Definition
The angle, measured clockwise from the nose of the aircraft to the line pointing directly at a non-directional beacon (NDB), as displayed by the Automatic Direction Finder (ADF) needle. It is expressed in degrees from 000° (straight ahead) through 360°, and is referenced to the aircraft's longitudinal axis, not to magnetic or true north.
Plain English
The number of degrees, measured clockwise from straight off the nose of your airplane, to the radio station the ADF is pointing at. If the needle points straight up, the station is dead ahead (000°). If it points to the right wing, the station is at 090° relative to you.
Context Anchor
Seen when using an ADF indication for instrument navigation, especially in figures or problems that ask you to relate aircraft heading, ADF needle position, and direction to the station.
Derivation
"Relative" comes from Latin relatus, meaning "carried back" or "referred to." Here it means the bearing is referred to the aircraft itself rather than to north.
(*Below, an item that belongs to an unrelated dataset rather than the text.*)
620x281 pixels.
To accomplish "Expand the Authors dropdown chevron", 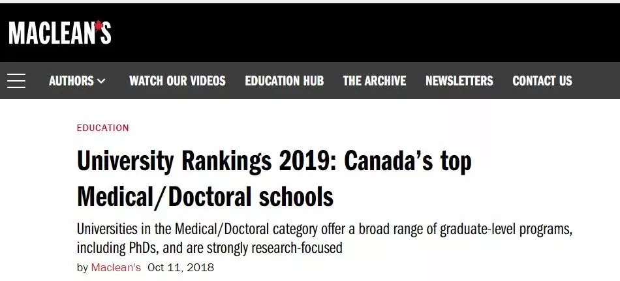I will 101,81.
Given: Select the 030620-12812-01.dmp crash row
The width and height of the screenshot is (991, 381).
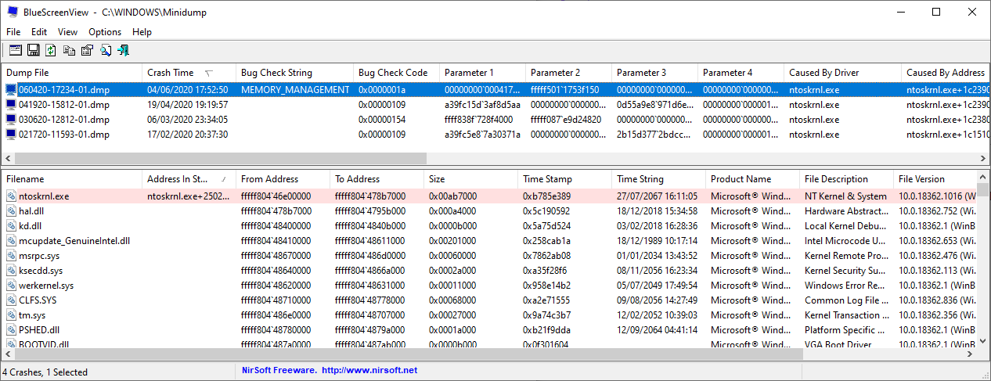Looking at the screenshot, I should pos(64,120).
So the angle is relative to where the nose is pointing, not relative to a compass direction.
Why Pilots Care
It lets you determine the direction to the beacon relative to your current heading so you can turn toward or away from the station without first converting to a magnetic bearing.
Analogy
It is like saying a person is at your 2 o’clock position. That direction only makes sense compared with where you are facing.
Intuition Check
Do not read “relative bearing” as a chart direction by itself. It is measured from the aircraft’s nose, not from magnetic north.
Example Sentence 1
With the ADF needle showing a relative bearing of 045°, the NDB lies 45 degrees to the right of the aircraft's nose.
Example Sentence 2
With a relative bearing of 180 degrees the beacon was directly behind us, confirming we had passed the station.